The first installment of “Steph’s Angry Ramblings”

Welcome to the first installment of “Steph’s Angry Ramblings”.

Warning for those who don’t know me or Steph.  This segment will likely be FILLED with some type of profanity.  You’ve been warned.

Eventually a few of these might be passworded to protect the innocent.  I’ve talked with Steph about this, and she is in relative agreement that this is going to be a worthwhile venture for the both of us.

For those of you who don’t know me.  I HATE the phone.  Hate it.  I believe that it is a necessary communication tool.  That being said, I rarely answer mine.  I think this happened because of the job.  As soon as annoying vendors realized that they could get a direct line to my CELL, they completely ignored the desk phone.  This became incredibly annoying.  I would often be sitting at home, sometime around 8ish, and I would get a call from “Friendly Printer Co. Number 7” asking if I wanted any help servicing my printers.  Now, unfortunately, this has led to the total lack of caring when a call comes in, with a few notable exceptions.  You know who you are.

This is what started Steph on her tirades, and thus, the “Fake-Angry Voicemail” was born.
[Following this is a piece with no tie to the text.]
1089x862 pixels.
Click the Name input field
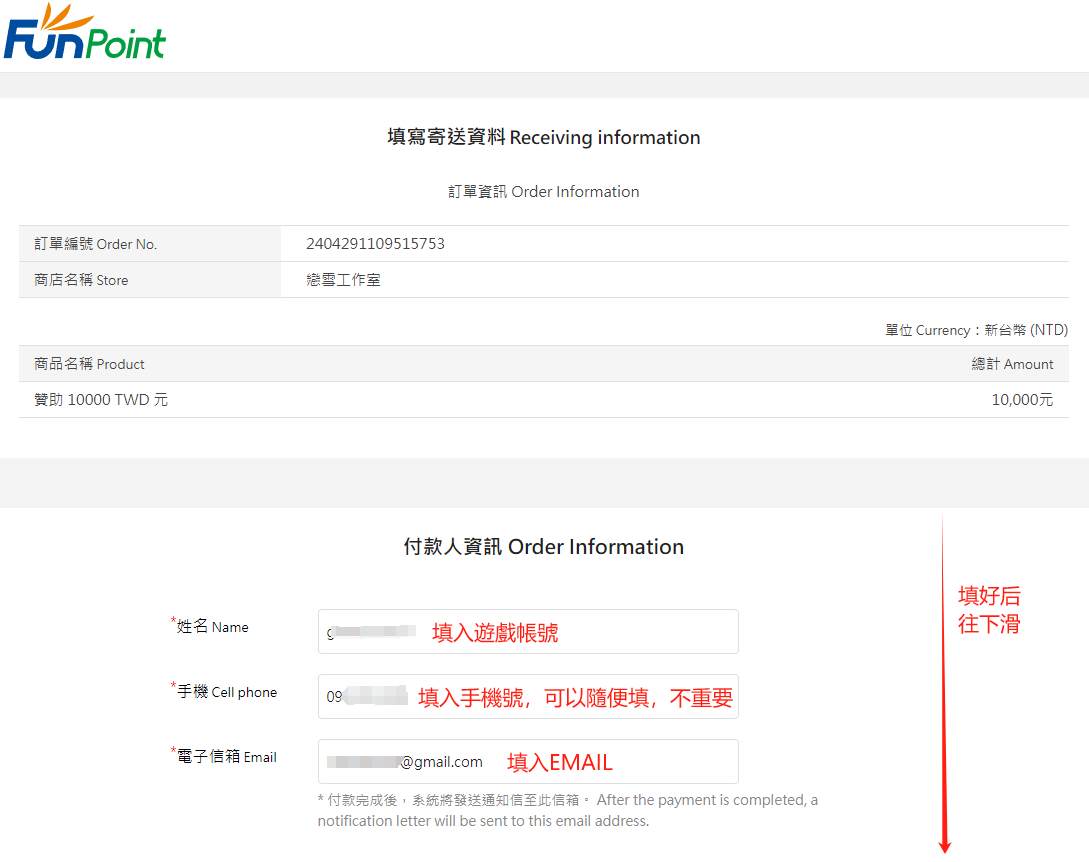[527, 632]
[audio:http://www.jacobsylvia.com/wp-content/uploads/2009/05/steph_date_adam.mp3]

This installment has our hero out on a date.  I believe this is a first date, (way to go Steph).  Steph sometimes feels the need to give me a play-by-play of her life as it happens, real-time.  That is what this message is about.

Sidenote:  These messages are usually much better than this.  Steph…  Kick it up a notch.  Now.

One thought on “The first installment of “Steph’s Angry Ramblings””

  1. Okay, let’s begin with the fact that you had to manually activate my account! Seriously, what sort of high quality equipment are you using to run this pathetic excuse for a blog?!

    See, if you were a better friend, who called me more often, so I had more opportunities to leave “angry” voicemails I wouldn’t be so out of practice.

    Let’s clarify the circumstances here: I needed my good friend to help me chill out so I didn’t end up looking like some crazy over excited lunatic because this guy suggested we go grab drinks instead of saying, “hey thanks talk to you soon.” Did Jake see fit to answer his phone? No, of course not. So I left an “angry” ranting message instead.

    If he had let me go to voicemail a couple hours ago when I called you probably would have been subjected to this second post in as many days due to the level of my rage.